Straßenverkehr als häufigste Todesursache

Gut ein Drittel aller Meldungen sind Totfunde. Denn im Siedlungsraum lauern viele Gefahren für den kleinen Stachelritter. Am häufigsten fällt der Igel dem Verkehr zum Opfer, denn Straßen und versiegelte Flächen zerschneiden seinen Lebensraum. Besonders während der Paarungszeit ab Mai legen Igel große Distanzen zurück. Sie durchstreifen ein Gebiet von bis zu 15 Hektar und müssen dabei oft Straßen überqueren. Deshalb appelliert der LBV an Autofahrerinnen und Autofahrer – gerade in der Abend- und Morgendämmerung sowie nachts – besonders vorsichtig und vorausschauend zu fahren.

Mähroboter: Unterschätzte Gefahr im Garten

Eine weitere Gefahr für den Igel fährt durch seinen Hauptlebensraum, den Garten. Der zunehmende Einsatz von Mährobotern – aber auch anderen elektrischen Gartengeräten wie Freischneidern – fügt den nachtaktiven Säugetieren oft schwere Verletzungen zu, an denen sie qualvoll verenden. Die Igel sind den Maschinen schutzlos ausgeliefert, weil sie bei Gefahr nicht davonlaufen, sondern sich zu einer Stachelkugel zusammenrollen. Da die Anzahl der Mähroboter in Bayerns Gärten über die letzten Jahre zugenommen hat, wird deren Einsatz jetzt auch speziell als Todesursache im Projekt abgefragt. Gemeinsam mit dem Verein deutscher Engineure (VDI) arbeitet der LBV in einem vom BfN geförderten Projekt „Mähroboter und Bewahrung der Artenvielfalt in Gärten“ an der Erstellung einer technischen Regel nach VDI 1000 bzw. VDI-EE 1100 für biodiversitätsschonende Mähroboter (Algorythmen, Sensorik, Kameratechnik, Ultraschall, Infrarot, Abschaltautomatik etc.) für die Zielgruppe Unternehmen.

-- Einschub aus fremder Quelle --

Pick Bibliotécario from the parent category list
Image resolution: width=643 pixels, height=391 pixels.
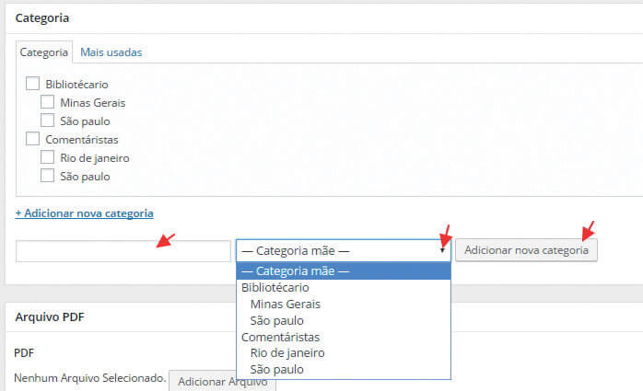point(275,287)
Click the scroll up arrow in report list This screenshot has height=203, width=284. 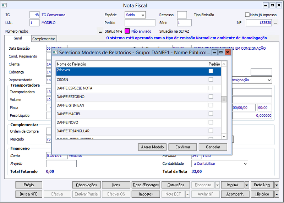tap(224, 64)
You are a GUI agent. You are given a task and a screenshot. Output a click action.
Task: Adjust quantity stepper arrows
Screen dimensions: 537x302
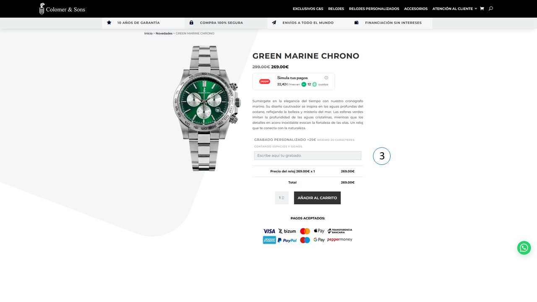pos(283,198)
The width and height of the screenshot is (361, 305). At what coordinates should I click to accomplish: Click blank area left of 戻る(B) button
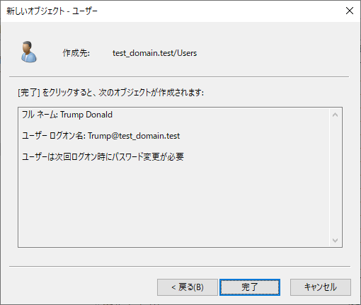coord(83,287)
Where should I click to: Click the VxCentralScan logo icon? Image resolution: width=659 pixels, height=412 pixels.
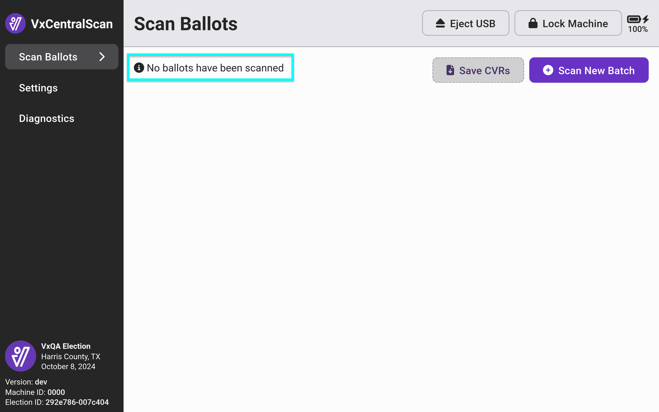pos(16,23)
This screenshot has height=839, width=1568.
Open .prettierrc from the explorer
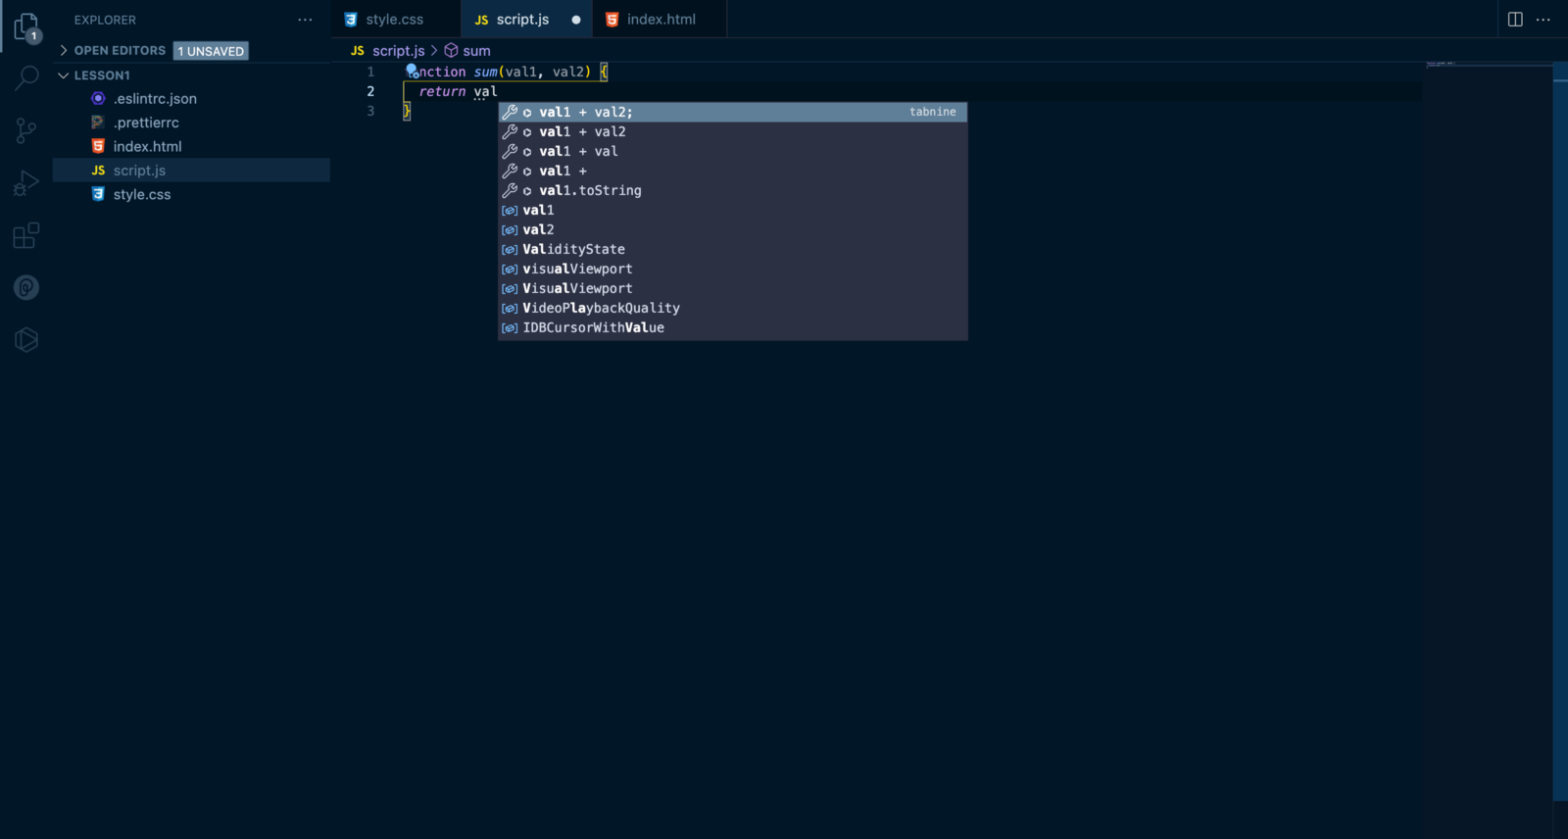[x=146, y=123]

Doch um den Igel zu schützen, braucht es noch mehr. Ein flächendeckendes Nachtfahrverbot für Mähroboter, wie es immer mehr Gemeinden in Deutschland einführen, wäre hier ein erster wichtiger Schritt. Der LBV appelliert an Gartenbesitzer und Gartenbesitzerinnen, Mähroboter nur tagsüber unter Aufsicht einzusetzen und vor einer Reise vollständig abzuschalten damit die Geräte auf keinen Fall unbeaufsichtigt laufen.

Futterstellen für Igel: Gut gemeint, oft gefährlich

Die Daten der Meldeaktion zeigen auch, dass meist einzelne Igel gesichtet werden – ganz typisch für ihre natürliche Lebensweise als Einzelgänger, die nur zur Paarungszeit Artgenossen aufsuchen. In Gärten gehen Igel auf Nahrungssuche nach Käfern, Nachtfaltern und deren Larven, die leider immer schwieriger zu finden sind. Falsch verstandene Tierliebe kann Igeln hierbei mehr schaden als nützen: Wird regelmäßig Futter angeboten, lockt dies Igel aus einem großen Umkreis an. Die Auswertung der daten zeigt, dass im Schnitt aus Gärten mit Futterstellen dreieinhalb Mal mehr Igel gemeldet werden als in solchen ohne. Der Rekord lag bei 22 Tieren auf einmal.

Die Folgen können gravierend sein: Der enge Kontakt vieler Igel kann dazu führen, dass Krankheiten leicht übertragen werden. Auch erhöht sich das Stress- und Konfliktpotenzial. Falsches Futter und mangelnde Hygiene an Futterstellen können für den Igel schlimmstenfalls sogar tödlich sein. Der Igel ist ein Wildtier. Eine Zufütterung soll nur in Notsituationen erfolgen, zum Beispiel wenn die Tiere schwach oder kurz vor und nach der Winterschlafzeit untergewichtig sind. Am meisten hilft dem Igel ein naturnaher Garten mit ausreichend Insektennahrung und sicheren Verstecken.